* _Document segment_
We discussed the new Pescara fragrance (a hybrid between ambiance perfume and body mist), the expansion of the Beauties Lab boutique in a global pandemic context and the future of various projects with founder Léa Bégin. Here are the words of an entrepreneur who is not afraid to roll up her sleeves!
Article & translation by Laurie-Han Hébert, photography by Ana Camila
This article prioritizes:
✓ Local production and handmade products
✓ Clean beauty
The creative process and success behind the “hybrid perfume” Pescara
When we came for the launch of your store, you told us about your personal process by saying “You want to be more natural, but if on top of that, you can use products that are going to be good for you, it will just make even more sense. Today there are products out there that are good for us. » How does Pescara follow this guideline?
LÉA: [By] the fact that it’s done in Montreal, by a true perfume artist who is extraordinary and named Dana El Masri. Then because it’s done by hand, so in small batches, in smaller quantities. It’s less [like] the big companies, the big perfumes that everyone knows that are sold everywhere.

* _Records_
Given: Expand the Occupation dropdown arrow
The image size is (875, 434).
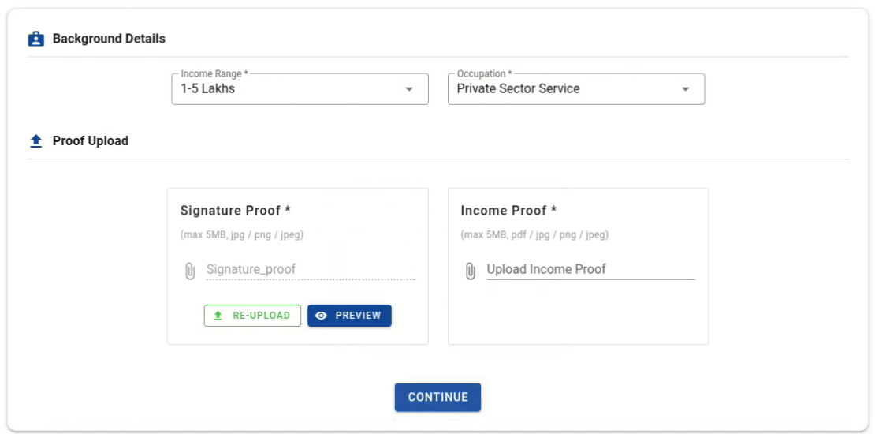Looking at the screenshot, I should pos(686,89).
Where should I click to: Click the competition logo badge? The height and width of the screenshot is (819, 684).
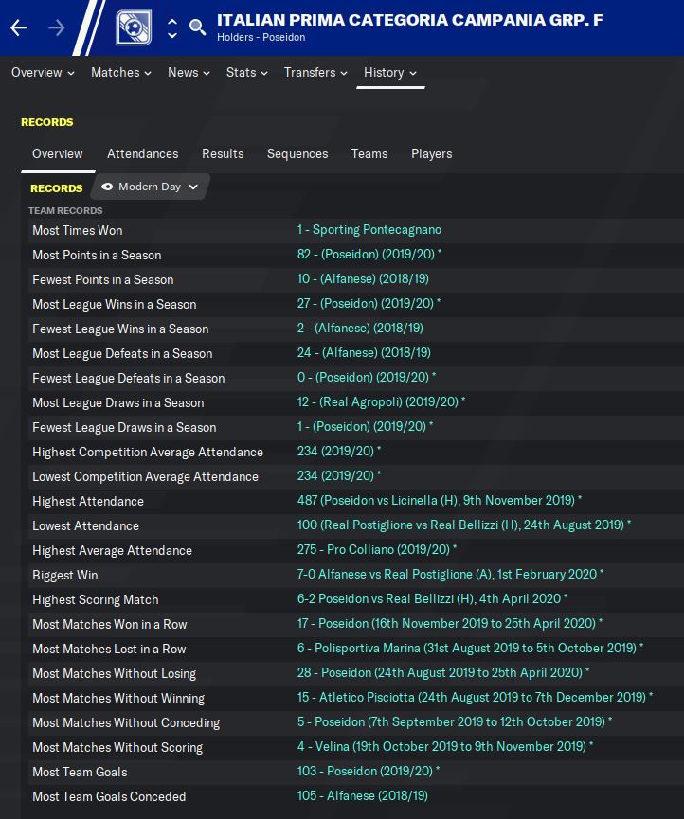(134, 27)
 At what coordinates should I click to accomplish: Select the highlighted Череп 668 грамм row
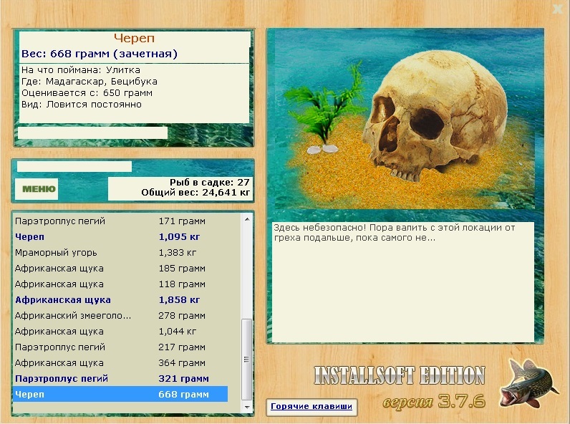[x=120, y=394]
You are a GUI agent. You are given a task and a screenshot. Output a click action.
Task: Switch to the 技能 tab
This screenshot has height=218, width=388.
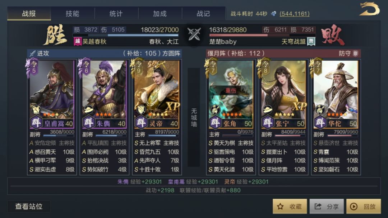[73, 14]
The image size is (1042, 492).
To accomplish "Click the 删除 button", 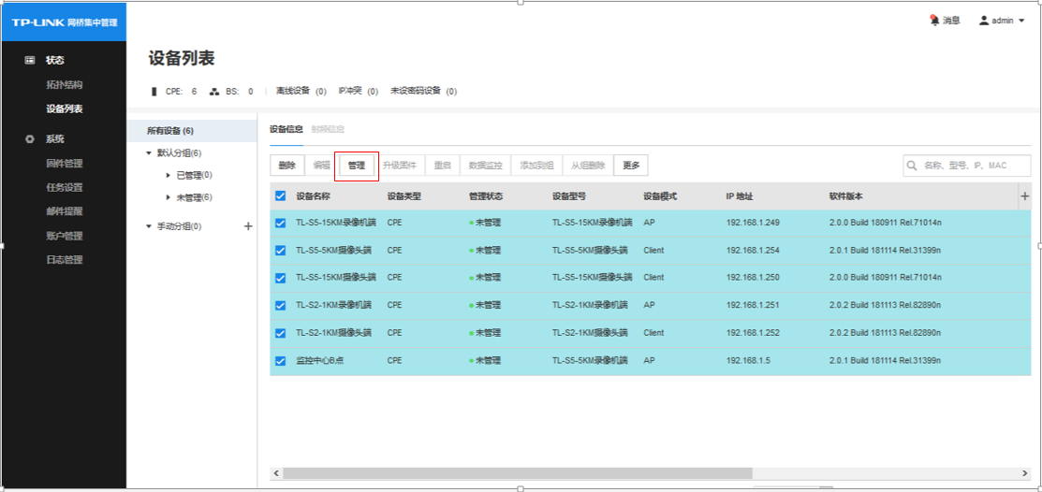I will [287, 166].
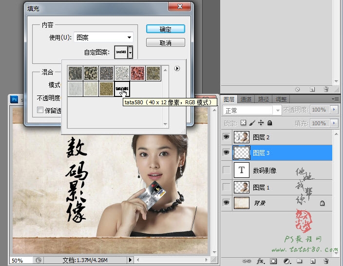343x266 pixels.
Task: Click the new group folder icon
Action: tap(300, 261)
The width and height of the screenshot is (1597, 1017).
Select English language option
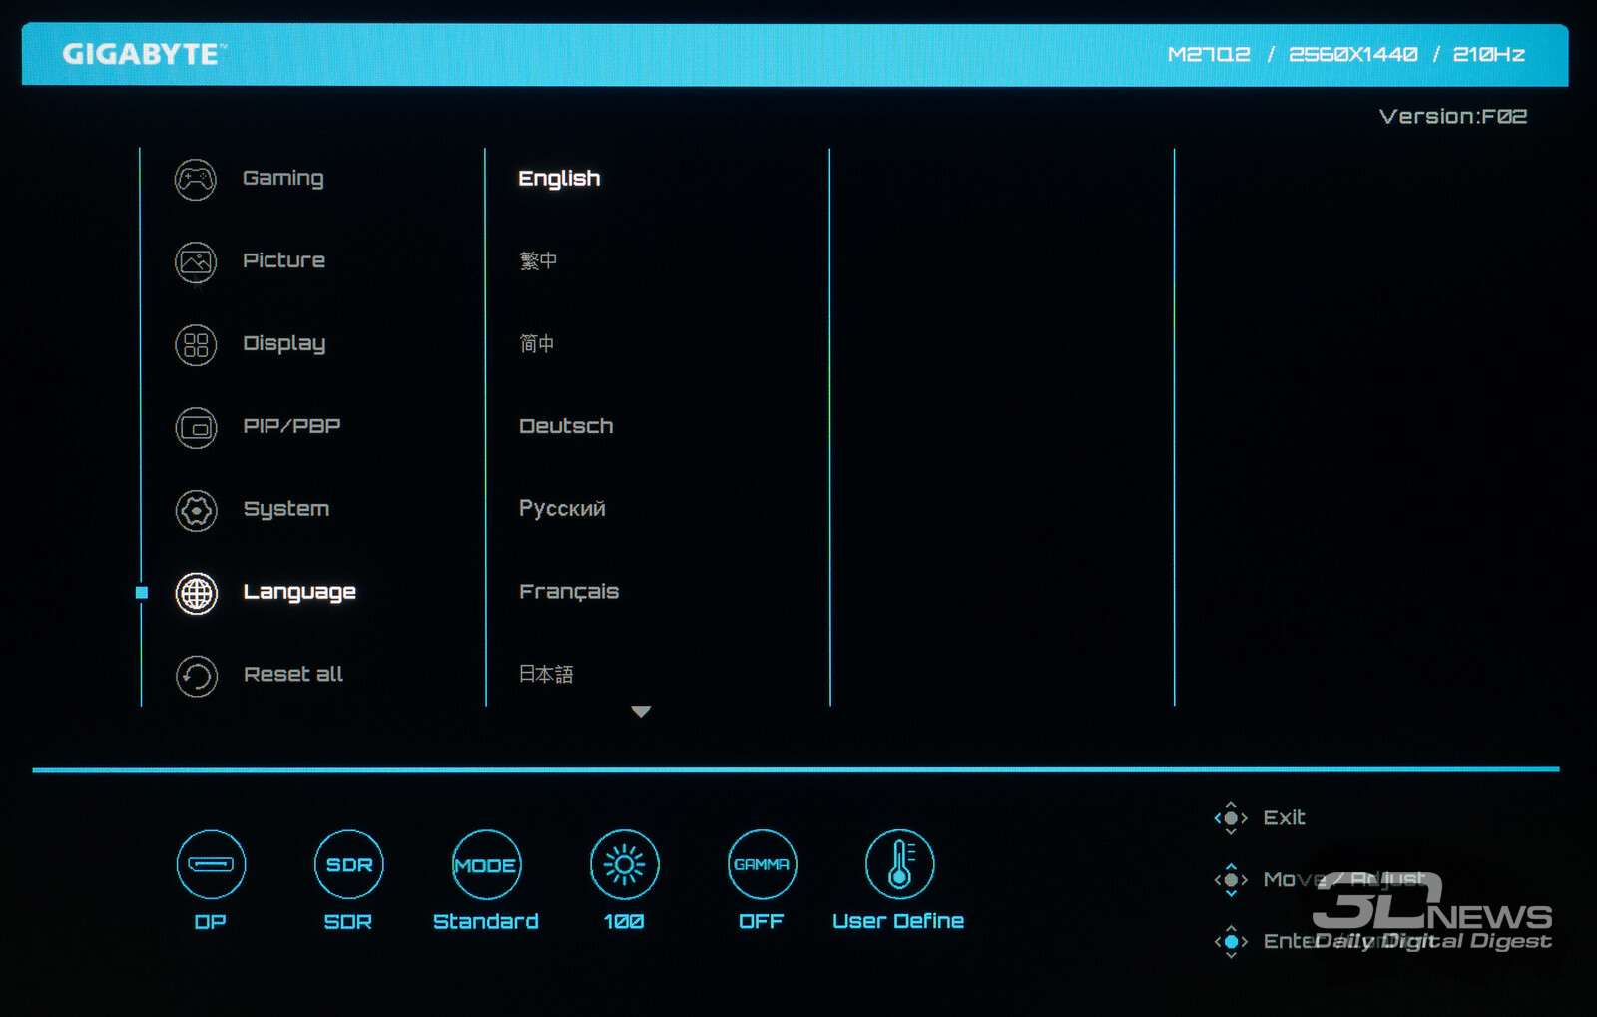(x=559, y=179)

...

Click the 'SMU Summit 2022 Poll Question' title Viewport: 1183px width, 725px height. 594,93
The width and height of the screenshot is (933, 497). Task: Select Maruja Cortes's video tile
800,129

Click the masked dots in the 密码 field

* _Activities_
1. According to the article on the Pescara fragrance, who is the perfume artist that makes it in Montreal?
2. Print everything in the Pescara fragrance article from "Article & translation" down to "follow this guideline?".
3. Carry on the interview about the Pescara fragrance from the point where it stops.

* _Answers by item_
1. Dana El Masri

2.
Article & translation by Laurie-Han Hébert, photography by Ana Camila
This article prioritizes:
✓ Local production and handmade products
✓ Clean beauty
The creative process and success behind the “hybrid perfume” Pescara
When we came for the launch of your store, you told us about your personal process by saying “You want to be more natural, but if on top of that, you can use products that are going to be good for you, it will just make even more sense. Today there are products out there that are good for us. » How does Pescara follow this guideline?

3.
“It’s not a natural product. They are not essential oils. It’s a perfume, but there are fewer ingredients to preserve it longer. So there is less of “uncool” stuff about [this] perfume. “
– Léa Bégin, founder and owner of Beauties Lab
Pescara is a “bouquet to mist” that transports clients to Italy, to the Adriatic Sea, to summer and to the desire that it never ends. Why did you choose this feeling?
LEA: Well actually I didn’t know I was going for that feeling. At the [beginning] Pescara did not have a name, a logo, brand image, history around it. There was nothing because it was internal. It’s a smell that was developed for the store. When I had the idea to open the Lab it was in January 2019. So in February I started I started the process of opening the boutique and then moved forward to an opening in May.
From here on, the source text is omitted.